Wood thrush are common to the United States, but populations have declined by more than 60 percent since the 1960s. In addition, many species of songbirds, such as blue jays, robins, and cardinals, as well as wood thrush, face the highest risk of dying within the first five days of leaving their nests.
A team of Smithsonian biologists led by Brandt Ryder worked closely with Ben Vernasco, a doctoral candidate in biology at Virginia Tech, on a study that aimed to identify characteristics that promote healthy wood thrush populations on U.S. Department of Defense land. Vernasco specifically worked to determine the factors affecting wood thrush survival during the post-fledgling period — the stage lasting about 21 days until baby birds become independent.
From 2011-14, the team tracked the birds’ movements and their habitats during breeding from April to August across 12 locations in southern Indiana. The sites, including locations in the Crane Naval Surface and Warfare Center, Big Oaks National Wildlife Refuge, and state parks, varied in habitat size and form, ranging from small to large forest fragments with varying degrees of tree cover.
In 2012, during the team’s investigation, a summer drought hit the Midwest and Northern Plains. Agriculture in the region was impacted such that the U.S. Department of Agriculture declared more than 1,000 counties in 26 states natural disaster areas as rainfall dropped an average of roughly 26 inches down to just over 13. Minor winter storms the previous year contributed to less snowfall, drier soil, and recorded temperatures of more than 30 degrees Fahrenheit higher in some states than in summer 2011.
According to the recent study, first authored by Vernasco, post-fledgling wood thrush survival is highest in small forest fragments, a result supported by previous work that found nestlings grow faster closer to forest edges, which were also found to have dense vegetation that protects fledglings from predators. During the drought, however, the birds had lower survival. The dry conditions, the researchers suspect, reduce available food resources, leaving the young birds more susceptible to starvation and predation.
Birds in larger mature forest areas, on the other hand, were better able to withstand the dry conditions, since these areas offer more shade and resources. Forest cover helps maintain climatic conditions, including moist soil, which is an important factor for wood thrush food availability. These conditions ultimately make areas more resilient to drought.
“The research highlights the role that forest cover can play in buffering animals from stressful environmental conditions – in this case, promoting survival of young birds during drought conditions,” said Amanda Rodewald, professor and director of conservation science at the Cornell Lab of Ornithology, who was not involved with the research. “This finding is yet another that underscores the importance of maintaining forested landscape mosaics in strategies to conserve biodiversity.”
For ideal survival, then, Vernasco says fledglings do well with a “mosaic” of habitats made up of forests that differ in age and thus vegetation structure. However, wood thrush populations are sensitive to forest fragmentation, which tends to come from agriculture and clear cutting.

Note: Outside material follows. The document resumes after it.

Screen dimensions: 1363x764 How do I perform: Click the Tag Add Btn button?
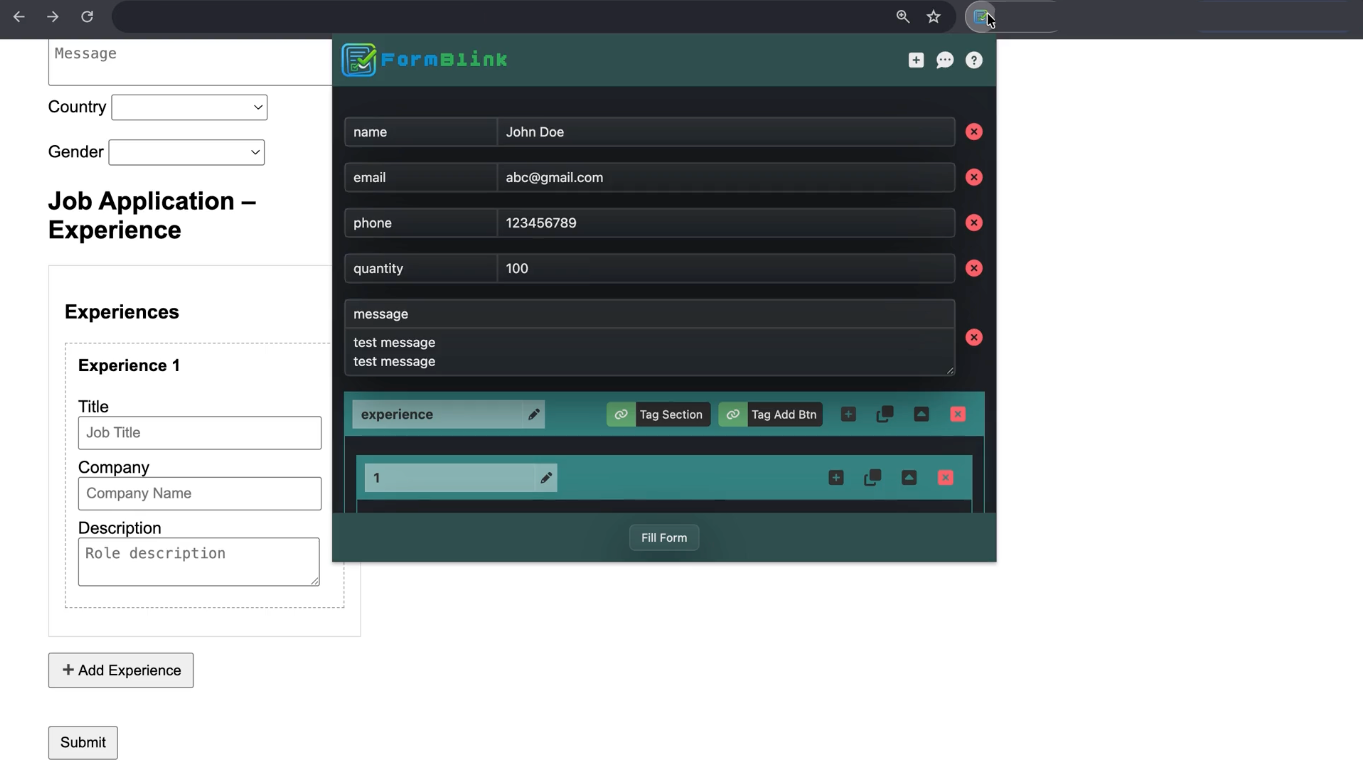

Wood thrush are a flagship species, meaning they are charismatic and often studied as representative of other species, so knowledge learned about them can likely apply to other forest songbirds, said Vernasco.
The post-fledgling period has historically been understudied since tracking movements and following fledgling songbirds over long periods of time and space is difficult. For this study, the biologists were able to track the birds’ movement by applying colored bands on their legs and outfitting them with tiny backpacks that emit radio signals yet weigh less than a paper clip.
Since the development of high-frequency radio transmitters, this study is one of the longest and also has one of the largest sample sizes, with 210 birds, focused on the post-fledgling stage.
Vernasco got involved in the project as a field technician just after receiving a degree in applied vertebrate ecology in 2013 from Humboldt State University. He is now co-advised by Ryder and Ignacio Moore, a professor of biological sciences in the College of Science at Virginia Tech.